Fen takes two more steps forward, and looks through the narrow gap between the door and the door frame. The earthy, damp warmth of the bathroom, mingled with the metallic smell of hot water and the hot-plastic smell of the shower curtain, seeps through the crack.
There is no ghost in the bathroom.
It is Sean, and he’s alive. He is very alive.
He is standing beneath the shower.
The shower curtain is drawn and water streams down it, steam billowing softly so his silhouette and his colours are blurred, like the countryside seen through a rain-soaked window.
He is leaning forward. One arm is braced against the wall, slightly below the chrysanthemum-shaped shower head. The fingers of this hand are extended, spanned for balance, the palm supporting his weight. His head is inclined downward, so his face is hidden by the arm, and the water from the shower is firing onto the crown of his head, pelting down his back, which is slightly arched.
Although his body is hazy through the curtain and the water, Fen can tell that he has a beautiful shape from the way his back slopes into his buttocks, the length of his thighs and the tapering of his lower legs to his ankles.
One leg is bent gracefully at the knee, like a statue of an Athenian athlete about to run a marathon. The braced arm and the bent knee give Sean’s body a heroic pose.

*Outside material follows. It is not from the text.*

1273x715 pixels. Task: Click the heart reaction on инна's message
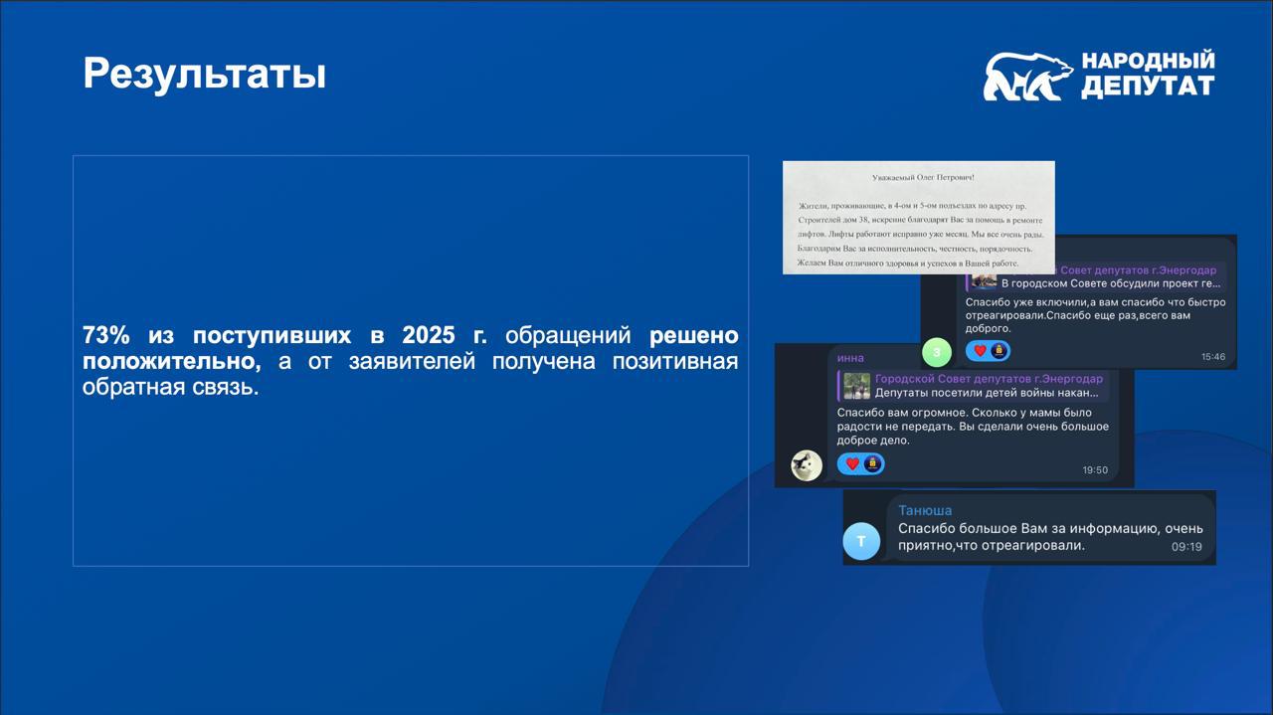[x=852, y=463]
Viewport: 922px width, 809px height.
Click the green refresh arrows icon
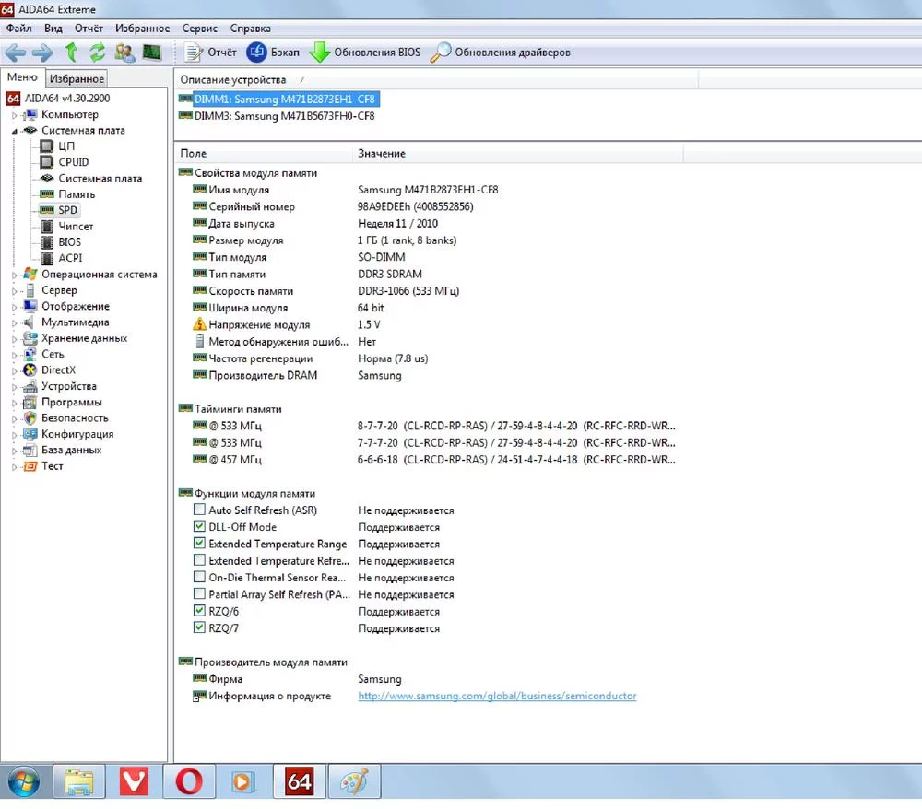coord(97,53)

But it’s the movement of his other forearm that holds Fen’s eyes: the V shape of the elbow, smudged behind the curtain, and the rhythm of the wrist working that private, universal, unmistakable sexual rhythm.
Fen is spellbound.
Everything drains from her mind.
She is aware of nothing but the man in the shower just a few feet away from her, the beauty of him, the movement beneath the raining water.
She holds her breath and she watches.
She watches as the steam plumes, as the water splashes into the bath and trickles down the curtain. She watches as the water streams out of the shower head and down Sean’s wet hair, down the incline of his neck to the shadow of his shoulder blade, down the dark hairs of his leg to the bend of the knee. She watches the tension of his back, the movement of his elbow, his arm, his far shoulder arching even further, so muscular, so intent and intense. She breathes in his beauty as she watches and after a moment, after forever, he groans loud enough for her to hear. Then his head relaxes, and the working arm falls to his side and she sees the tension leave him.